Carella et al. (2004) noted that 3 clinical forms of pseudohyperkalemia unassociated with hematologic manifestations, based predominantly on the leak-temperature dependence curve, had been reported: (1) pseudohyperkalemia Edinburgh (see 194380), in which the curve has a shallow slope; (2) pseudohyperkalemia Chiswick or Falkirk, in which the curve is shouldered; and (3) pseudohyperkalemia Cardiff, in which the temperature dependence of the leak shows a 'U-shaped' profile with a minimum at 23 degrees C.

Gore et al. (2004) stated that potassium-flux temperature profiles are consistent both from year to year in an individual as well as within affected members of a pedigree.

Mapping

Carella et al. (2004) studied a large kindred of Flemish descent with familial pseudohyperkalemia, designated FP Lille, that was originally reported by Dagher et al. (1989). Although the pseudohyperkalemia was indistinguishable from FP Edinburgh (see 194380), microsatellite analysis excluded the locus for that disorder at 16q23-qter. A genome scan mapped the FP Lille locus to chromosome 2q35-q36 with a lod score of 8.46 for marker D2S1338. Because of the duality of loci, Carella et al. (2004) suggested that the protein mediating the leak in familial pseudohyperkalemia might be a heterodimer.

Molecular Genetics

Andolfo et al. (2013) sequenced the candidate gene ABCB6 in 3 previously studied families segregating autosomal dominant pseudohyperkalemia (Dagher et al., 1989; Meenaghan et al., 1985; Gore et al., 2004), and identified a heterozygous R375Q mutation (605452.0013) in the FP Lille pedigree and a heterozygous R375W mutation (606452.0014) in the FP Falkirk and FP East London pedigrees.

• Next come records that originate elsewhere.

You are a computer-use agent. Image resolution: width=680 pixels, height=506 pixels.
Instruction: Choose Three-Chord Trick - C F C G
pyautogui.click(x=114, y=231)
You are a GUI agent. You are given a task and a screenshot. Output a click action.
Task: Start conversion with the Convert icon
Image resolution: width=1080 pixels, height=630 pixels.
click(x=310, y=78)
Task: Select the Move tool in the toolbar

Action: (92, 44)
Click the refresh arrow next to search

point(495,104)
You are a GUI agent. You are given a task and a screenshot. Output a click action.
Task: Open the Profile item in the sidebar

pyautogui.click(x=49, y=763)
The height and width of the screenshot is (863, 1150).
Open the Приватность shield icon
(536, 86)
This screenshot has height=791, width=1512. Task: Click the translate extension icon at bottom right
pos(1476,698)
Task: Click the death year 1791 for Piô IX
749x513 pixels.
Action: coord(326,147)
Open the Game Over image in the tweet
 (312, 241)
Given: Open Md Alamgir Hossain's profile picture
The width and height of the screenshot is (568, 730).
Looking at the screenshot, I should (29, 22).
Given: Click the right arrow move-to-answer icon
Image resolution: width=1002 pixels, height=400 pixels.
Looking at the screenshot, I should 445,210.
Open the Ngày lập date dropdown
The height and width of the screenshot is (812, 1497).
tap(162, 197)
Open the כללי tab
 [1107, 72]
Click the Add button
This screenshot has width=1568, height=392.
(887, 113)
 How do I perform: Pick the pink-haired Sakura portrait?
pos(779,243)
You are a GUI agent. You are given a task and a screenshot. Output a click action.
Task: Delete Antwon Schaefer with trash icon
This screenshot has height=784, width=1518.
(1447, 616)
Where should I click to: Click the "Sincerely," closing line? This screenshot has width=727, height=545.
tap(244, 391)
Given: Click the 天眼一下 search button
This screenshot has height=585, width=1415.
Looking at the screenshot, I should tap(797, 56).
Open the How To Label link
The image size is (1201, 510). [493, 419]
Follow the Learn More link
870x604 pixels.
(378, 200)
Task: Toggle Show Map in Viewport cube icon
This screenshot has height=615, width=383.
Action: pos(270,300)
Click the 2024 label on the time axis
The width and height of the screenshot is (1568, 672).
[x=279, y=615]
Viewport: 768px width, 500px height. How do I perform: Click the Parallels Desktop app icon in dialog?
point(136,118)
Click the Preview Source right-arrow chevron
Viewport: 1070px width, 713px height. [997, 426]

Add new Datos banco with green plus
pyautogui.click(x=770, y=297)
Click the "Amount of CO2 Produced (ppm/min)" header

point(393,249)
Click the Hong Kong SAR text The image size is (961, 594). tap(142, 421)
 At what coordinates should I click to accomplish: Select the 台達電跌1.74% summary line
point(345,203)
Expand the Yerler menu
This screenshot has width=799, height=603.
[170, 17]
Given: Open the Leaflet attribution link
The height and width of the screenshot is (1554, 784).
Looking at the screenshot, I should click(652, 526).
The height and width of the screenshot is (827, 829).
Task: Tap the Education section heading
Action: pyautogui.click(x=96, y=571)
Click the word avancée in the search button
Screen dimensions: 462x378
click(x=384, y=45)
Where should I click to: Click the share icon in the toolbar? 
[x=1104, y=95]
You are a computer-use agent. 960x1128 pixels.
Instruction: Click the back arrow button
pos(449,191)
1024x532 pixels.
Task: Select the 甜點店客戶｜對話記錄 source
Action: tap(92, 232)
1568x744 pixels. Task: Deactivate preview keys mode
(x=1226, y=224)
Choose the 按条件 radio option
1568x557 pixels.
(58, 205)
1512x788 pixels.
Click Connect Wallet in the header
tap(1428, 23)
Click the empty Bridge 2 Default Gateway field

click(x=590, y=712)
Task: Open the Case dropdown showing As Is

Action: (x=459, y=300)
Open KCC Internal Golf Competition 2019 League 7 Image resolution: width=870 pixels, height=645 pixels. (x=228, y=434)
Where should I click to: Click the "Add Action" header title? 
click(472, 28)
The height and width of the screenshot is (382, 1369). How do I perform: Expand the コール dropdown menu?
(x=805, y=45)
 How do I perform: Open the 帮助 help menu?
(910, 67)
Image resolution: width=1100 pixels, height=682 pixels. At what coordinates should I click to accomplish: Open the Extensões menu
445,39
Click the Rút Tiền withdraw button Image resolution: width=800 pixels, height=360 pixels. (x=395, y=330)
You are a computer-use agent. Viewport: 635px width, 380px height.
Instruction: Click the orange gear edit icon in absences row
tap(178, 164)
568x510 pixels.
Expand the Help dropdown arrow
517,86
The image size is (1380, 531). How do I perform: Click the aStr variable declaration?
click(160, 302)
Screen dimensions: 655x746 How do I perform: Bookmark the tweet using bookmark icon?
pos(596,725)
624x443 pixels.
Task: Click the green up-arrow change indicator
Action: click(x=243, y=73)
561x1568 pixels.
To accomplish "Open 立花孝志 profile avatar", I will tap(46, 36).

The mutations segregated fully with disease in each family, and neither was found in 50 controls or in the 1000 Genomes Project database.

Bawazir et al. (2014) analyzed the ABCB6 gene in a previously reported family with pseudohyperkalemia (FP Cardiff; Leadbeatter and O'Dowd, 1982; Gore et al., 2002) and identified a heterozygous missense mutation (R723Q; 606452.0015) that segregated with disease. Screening of 2 unrelated long-time blood donors who had exhibited pseudohyperkalemia, 1 from London and 1 from Cumbria, revealed that both were also heterozygous for the R723Q variant. Bawazir et al. (2014) noted that R723Q is listed in the dbSNP database (rs14811042); combining data from the 1000 Genomes Project, UK10K, NHLBI Exome Sequencing Project, and ClinSeq databases yielded an overall allele frequency of approximately 1:1,000 in European populations, meaning that heterozygosity for the R723Q variant will be present in approximately 1 in 500 blood donors. Analysis of stored blood from the 2 donors with pseudohyperkalemia revealed plasma potassium levels that were similar in pattern and degree to that previously described for FP Cardiff.

Exclusion Studies

In a large kindred of Flemish descent with familial pseudohyperkalemia (FP Lille) mapping to 2q35-q36, originally reported by Dagher et al. (1989), Carella et al. (2004) excluded mutation in several plausible candidate genes in the linked region, including KCNE4 (607775) and TUBA1 (191110).